Fish oil – doesn’t matter what you do as a cheerleader you should be taking omega threes since they help with cognition, learning, mental recovery, and avoiding things (along with recovery from concussions. Find a decent source of this and keep it in your fridge. You pay for quality here, and yes they can taste unpleasant, but trust me from having had a severe concussion with post concussive syndrome and friends that have gone through the same thing, take the damn fish oil and help yourself avoid that if you can.
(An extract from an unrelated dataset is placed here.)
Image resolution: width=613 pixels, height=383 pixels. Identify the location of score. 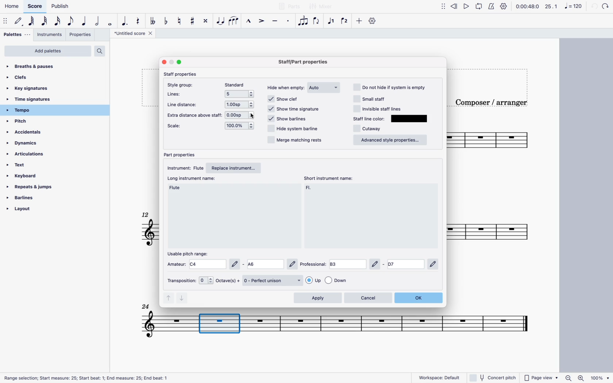
(35, 8).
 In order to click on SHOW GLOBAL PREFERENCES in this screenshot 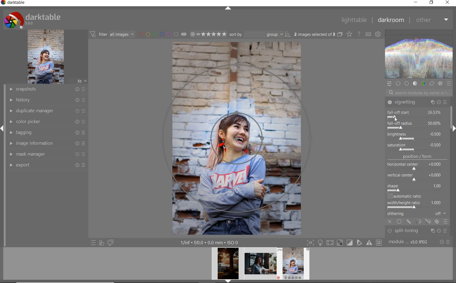, I will do `click(377, 34)`.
Beta Alanine – this is a variation on the amino acid alanine so if you see the supplement L-alanine know that you aren’t looking at the same thing. What this does is increase intra muscular carnosine levels. When this occurs you are able to better buffer out the proton that comes with lactate that you produce when performing maximal anaerobic exercise (which really is what a national’s routine is). This allows you to go a little longer without getting to be really uncomfortable which is very important when you are running any type of routine, since the less pain you are in will make the performance that much easier to do.
So that is the basics of my diet advice for cheerleaders to be the best that they can be. This advice can also be used on comparable athletes or people that have general health and fitness goals that falls in line with some aspects of health and performance that cheerleaders. Thanks for taking the time to read this and if you have any questions just let me know.